Studio album by Willie Nelson
- Released: May 1975
- Recorded: January 1975
- Studio: Autumn Sound (Garland, Texas)
- Genre: Country; outlaw country;
- Length: 33:30
- Label: Columbia
- Producer: Willie Nelson

Willie Nelson chronology
| Phases and Stages (1974) | Red Headed Stranger (1975) | The Sound in Your Mind (1976) |

Singles from Red Headed Stranger
- "Blue Eyes Crying in the Rain" Released: 1975; "Remember Me" Released: 1976;

= Red Headed Stranger =

Red Headed Stranger is the eighteenth studio album by American outlaw country singer Willie Nelson, released in 1975. Following the success of his recordings with Atlantic Records, coupled with the negotiating skills of his manager, Neil Reshen, Nelson signed a contract with Columbia Records, the label that gave him total creative control over his works. The concept for the album was inspired by the "Tale of the Red Headed Stranger", a song that Nelson used to play as a disc jockey on his program in Fort Worth, Texas. After signing with Columbia, he decided to record the song, and arranged the details during his return to Austin, Texas, from a trip to Colorado. It was recorded at low cost at Autumn Sound Studios in Garland, Texas.

The songs featured sparse arrangements, largely limited to Nelson's guitar, piano, and drums. Nelson presented the finished material to Columbia executives, who were dubious about releasing an album that they at first thought was a demo. However, Nelson had creative control, so no further production was added.
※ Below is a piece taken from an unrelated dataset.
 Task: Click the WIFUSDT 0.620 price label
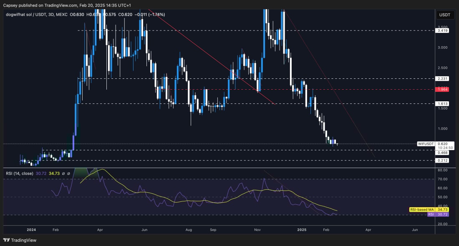(x=433, y=143)
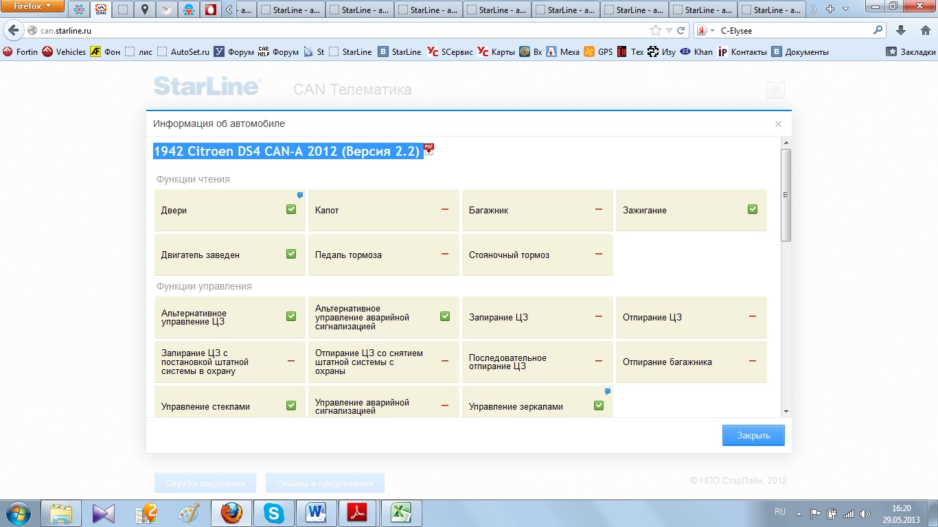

A concept album , Red Headed Stranger is about a fugitive on the run from the law after killing his wife and her lover. The content consists of songs with brief poetic lyrics and arrangements of older material such as Fred Rose's "Blue Eyes Crying in the Rain", Wolfe Gilbert's "Down Yonder", and Juventino Rosas' "O'er the Waves". Despite Columbia's doubts and the limited instrumentation, Red Headed Stranger was a blockbuster among country music and mainstream audiences. It was certified multiple-platinum, and made Nelson one of the most recognized artists in country music. The cover of "Blue Eyes Crying in the Rain", released as a single before the album, became Nelson's first number-one hit. The title of the album became a lasting nickname for Nelson. It was ranked number 183 on Rolling Stones list of the 500 Greatest Albums of All Time, and number one on CMT's 40 Greatest Albums in Country Music. In 2010, it was inducted to the National Recording Registry.

In 1986, Nelson starred as the Red Headed Stranger in a movie of the same name, based on the story of the album. The album has had a strong cultural impact; the song "Time of the Preacher" was used often in the British television miniseries Edge of Darkness, and its lyrics were used in the first issue of the comic Preacher.

==Background==
Nelson first achieved fame as a songwriter in Nashville after writing hits such as "Hello Walls", "Night Life", "Funny How Time Slips Away", "Pretty Paper", and "Crazy". After recording two albums for Liberty, he moved to RCA and recorded over a dozen albums, many produced by Chet Atkins, but his recordings were given the Nashville Sound treatment, orchestration that Nelson felt was largely unnecessary. In 1973, he signed to Atlantic Records by Jerry Wexler, who accepted Nelson's desire to use his own band in the studio and eschew commercial concerns, for US$25,000 per year, he became the first country artist signed by the label. His first album with Atlantic was the critically acclaimed Shotgun Willie, which was followed by one of the first concept albums in country music, Phases and Stages. Following the success of these recordings, Nelson signed with Columbia Records, and was given complete creative control.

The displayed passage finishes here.